━━━━━ Text segment ━━━━━

For a non-resonant setup (no mw cavity) as described here the ∼150mW output of the AMC at 200GHz results in a nutation frequency of ω₁ ≈ 0.6 - 0.8MHz for non-lossy thin samples such as diamond. In practice when setting Q_crit = 5, the “adiabatic” chirp rate for our setup becomes $k=\frac{2\pi {\omega }_1^2}{5}\approx 0.45-0.8\frac{\text{MHZ}}{\text{μs}}$. Since slight reduction of the critical adiabaticity Qcrit < 5 can still be tolerated and it is more beneficial to have a faster chirp rate to diminish effects of relaxation decay during the pulse. We chose the maximum chirp rate for our inversion experiments to be k = 1MHz / μs. The situation is different for higher volume samples where the sample thickness exceeds the 200 GHz wavelength (1.5mm). In this case lower nutation frequencies and larger ω₁ inhomogeneity were observed. For 1% BDPA in o-terphenyl sample the nutation frequency was ω₁ = 0.35 ± 3 MHz, determined by the analysis of the nutation and square pulse inversion experiments as detailed in the SI.

To experimentally measure the inversion profile of a chirp pulse we used a three-pulse experiment (figure 3a), where the effect of the chirp pulse (first pulse) is monitored by changes in the echo produced by the last two pulses. The experimentally detected inversion profiles obtained for 1% BDPA in o-terphenyl sample (frequency swept EPR spectrum is presented in figure S2 of the SI) using a 10 μs long chirp pulses for Δω_chirp = 10, 6 and 2 MHz are shown in figure 3b as black red and green curves, respectively. The inversion profile obtained for a 1 μs (π) pulse is shown as blue dashed line for comparison. Figure 3c shows similar inversion experiments performed on a center line of a P₁ center in 10% ¹³C enriched diamond (frequency swept EPR spectrum is presented in figure S2 of the SI) using a 10 μs long chirp pulses with Δω_chirp = 10 and 5 MHz as red and black curves, respectively. The vertical dashed lines denote the nominal bandwidth of these two chirp pulses. It is evident that broadband spin manipulation is successfully achieved over the whole Δω_chirp bandwidth in both cases.

Figure 3.

Pulse sequence used for measuring inversion profile of a chirp pulse. (a) Experimental inversion profiles of a 10μs chirp pulse for BDPA in o-terphenyl sample (b) and P1 center of diamond (c). Vertical dashed lines denote the nominal Δω_chirp for each pulse bandwidth respectively. Overlay of experimental and simulated data for BDPA in o-terphenyl sample (d) Experimental parameters BDPA sample: t_p = 500 ns; τ = 800 ns; t_d = 2.4 μs; Frequency 197.589GHz; Diamond sample: t_p = 400 ns; τ = 800 ns; t_d = 500 ns; Frequency 197.529GHz.

━━━━━ Listing ━━━━━

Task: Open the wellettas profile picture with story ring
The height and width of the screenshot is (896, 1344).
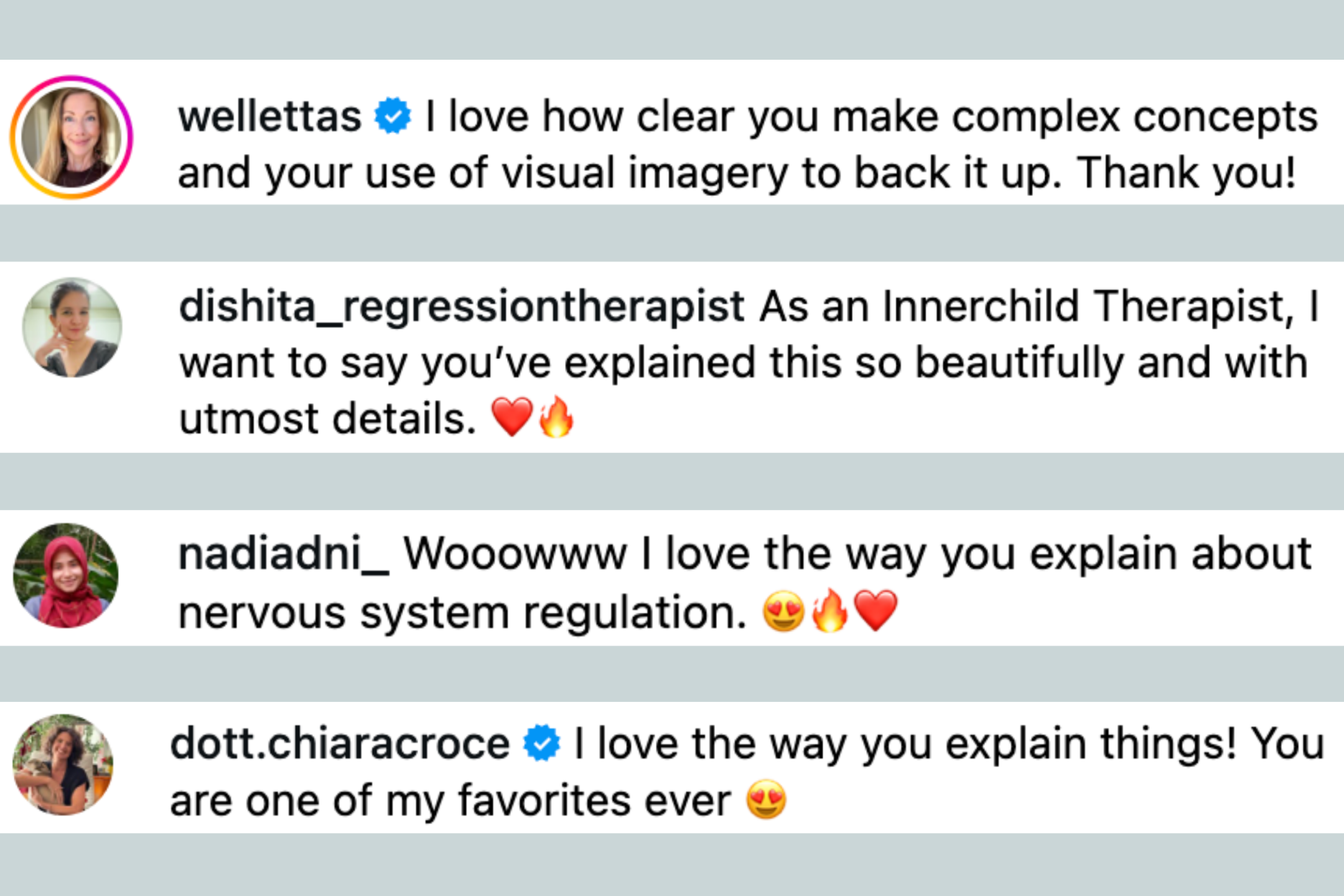Action: [x=72, y=138]
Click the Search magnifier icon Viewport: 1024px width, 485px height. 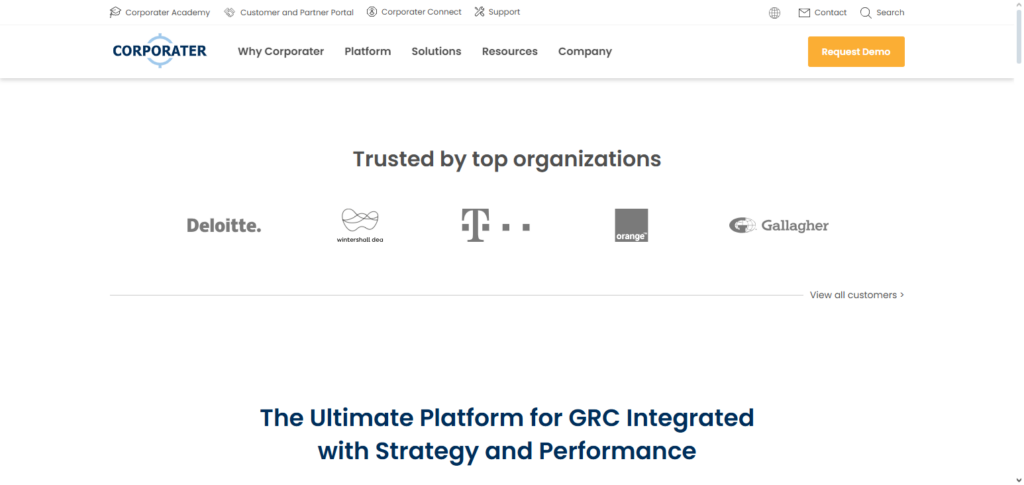tap(866, 13)
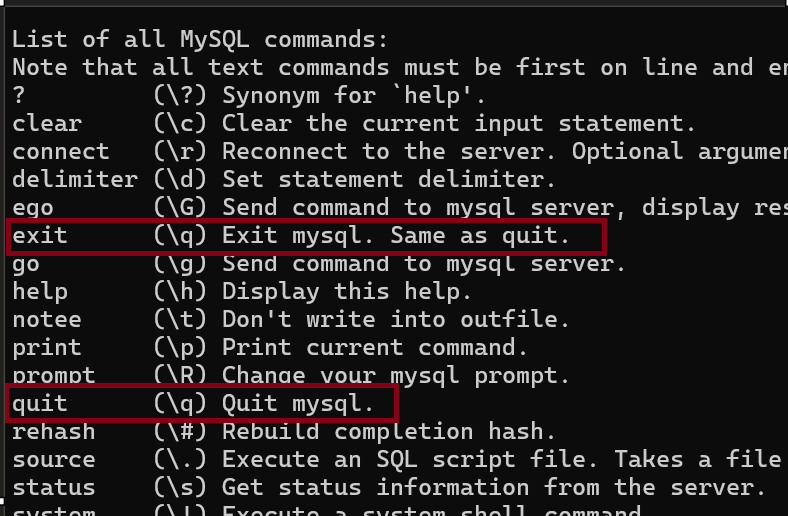Screen dimensions: 788x516
Task: Click the 'status' command name
Action: (54, 488)
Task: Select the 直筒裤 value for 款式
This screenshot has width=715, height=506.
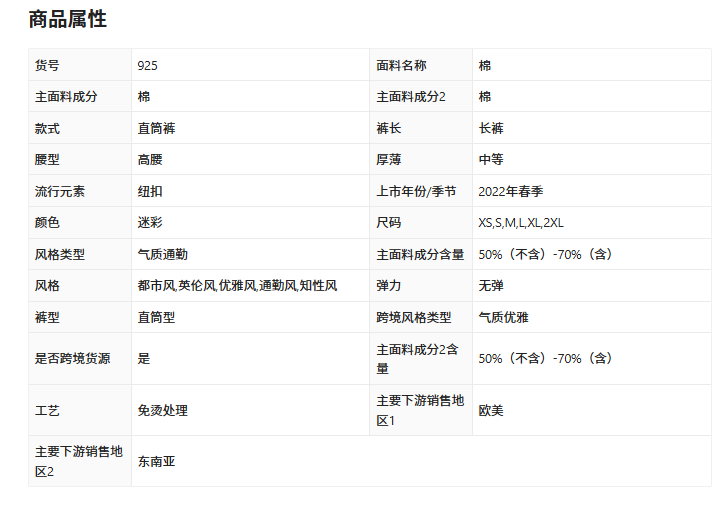Action: 157,129
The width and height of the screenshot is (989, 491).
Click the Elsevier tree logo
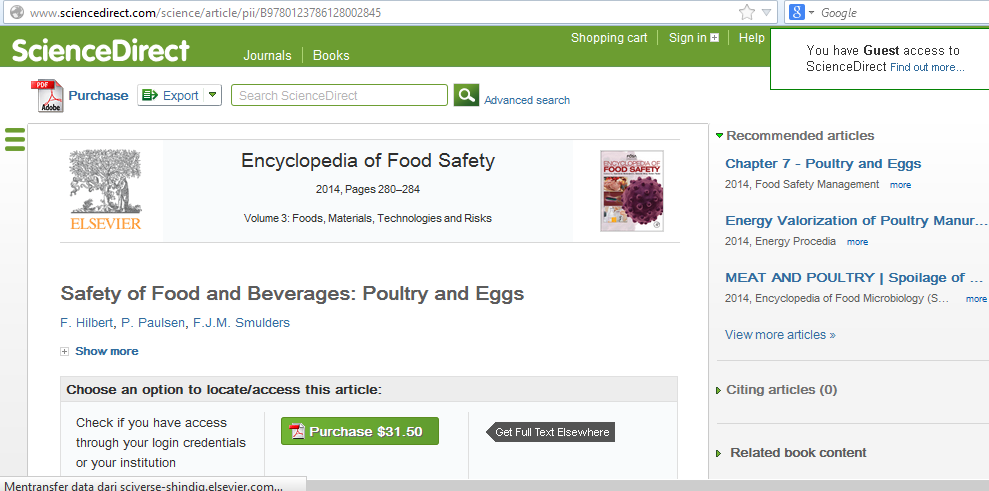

━━━━━

What the exercise asks: Duplicate the chirp pulse passage from "Pulse sequence used" up to and including "ns; Frequency 197.529GHz.". Rely on nothing but the chirp pulse passage.

The solution:
Pulse sequence used for measuring inversion profile of a chirp pulse. (a) Experimental inversion profiles of a 10μs chirp pulse for BDPA in o-terphenyl sample (b) and P1 center of diamond (c). Vertical dashed lines denote the nominal Δω_chirp for each pulse bandwidth respectively. Overlay of experimental and simulated data for BDPA in o-terphenyl sample (d) Experimental parameters BDPA sample: t_p = 500 ns; τ = 800 ns; t_d = 2.4 μs; Frequency 197.589GHz; Diamond sample: t_p = 400 ns; τ = 800 ns; t_d = 500 ns; Frequency 197.529GHz.